Havia uma altura do mês que eu sentia necessidade de ir gastar dinheiro para compensar a falta de alguma coisa. Acabei por descobrir que não sentia falta de nada, só da "felicidade" temporária que as compras me proporcionavam. Enchia os armários com peças que mais tarde não me faziam assim tanta falta. Ou comprava sapatos que só usava uma ou duas vezes por mês. Trabalhar este lado foi mais fácil do que estava à espera. A sensação de vazio acabou, foi preenchido com coisas reais. Jantares em casa, passeios com amigos, idas ao cinema com mais frequência. São alguns dos exemplos.

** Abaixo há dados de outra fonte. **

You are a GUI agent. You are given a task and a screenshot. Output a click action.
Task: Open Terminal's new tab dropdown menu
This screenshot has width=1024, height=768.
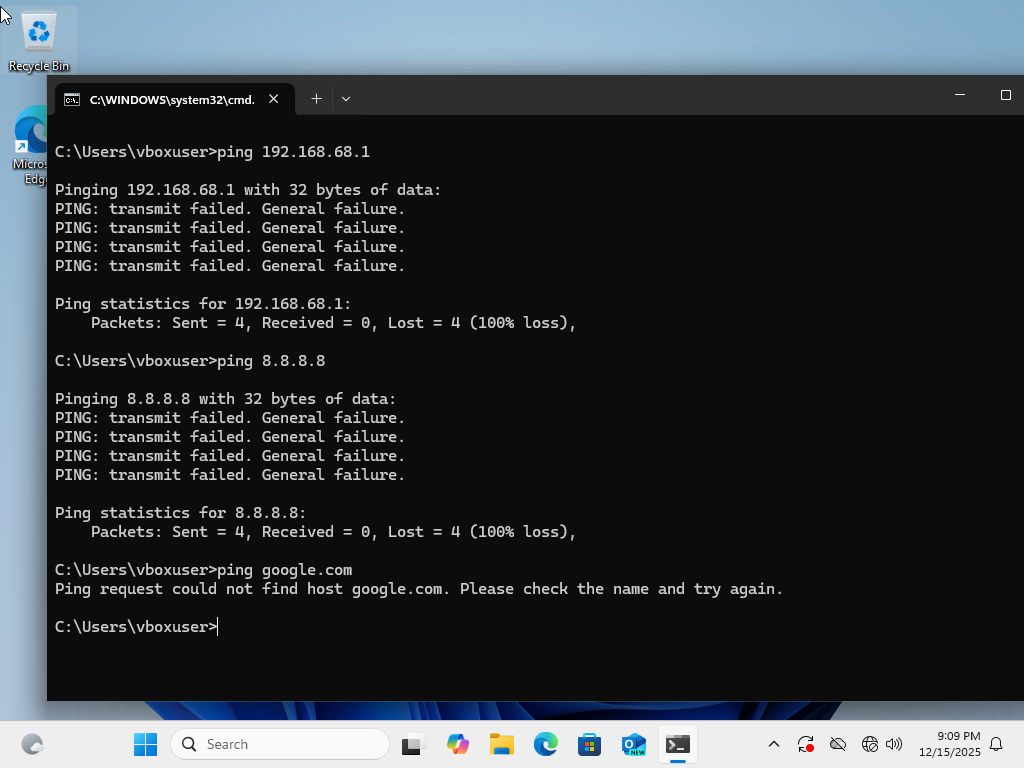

Poupar acabou por trazer um equilibro maior ao meu lado emocional.

 

- Acabaram as brigas com o multibanco

Eu sempre dificuldades em gerir a minha relação com o multibanco. É uma coisa com muitos anos que tenho vindo a melhorar. Era horrível para mim ir levantar dinheiro e ver os movimentos bancários. Sério. Ficava numa aflição. Sempre a contar dinheiro, a fazer cálculos de cabeça. Uma preocupação constante. Com a diminuição dos meus gastos consequentemente as brigas comigo mesma acabaram. O multibanco deixou de ter tanto foco na minha vida e isso tirou um grande peso dos meus ombros.

 

- Encontrei novas formas de ganhar mais dinheiro

Enquanto estava preocupada em gastar não percebi que podia ganhar. Depois de parar de gastar foquei-me em ganhar. No ano passado apostei na abertura de uma loja online e consegui ganhar dinheiro. Também arranjei outros empregos a part-time (ex: passar a ferro, limpezas, cozinhar). Foi como uma espécie de bola de neve. Neste momento tenho dois empregos, no escritório de uma empresa e  outro ligado à criação de conteúdo e leitura beta.

 

- Afinal tenho muita roupa para vestir

Num ano muitas peças não foram usadas. Nunca mais tive a tão comum sensação "não tenho nada para vestir". Dei uso e mais valor à minha roupa. Ganhei um afecto maior com as minhas coisas. Não as considero tão descartáveis como antes. 

 

- Encontrei o meu verdadeiro calcanhar de Aquiles

O problema seria a roupa e os sapatos? A verdade é que o dinheiro que eu não gastava no calçado e na roupa ia, na sua maioria, para os livros. Durante o ano passado percebi que isso teria de mudar muito. E sem desculpas. Mudou? Muito! Um dia conto tudo.

 

Foi um ano excelente de aprendizagem. Valeu muito a pena fazer o projecto "Um ano sem compras". Espero verdadeiramente continuar no próximo ano.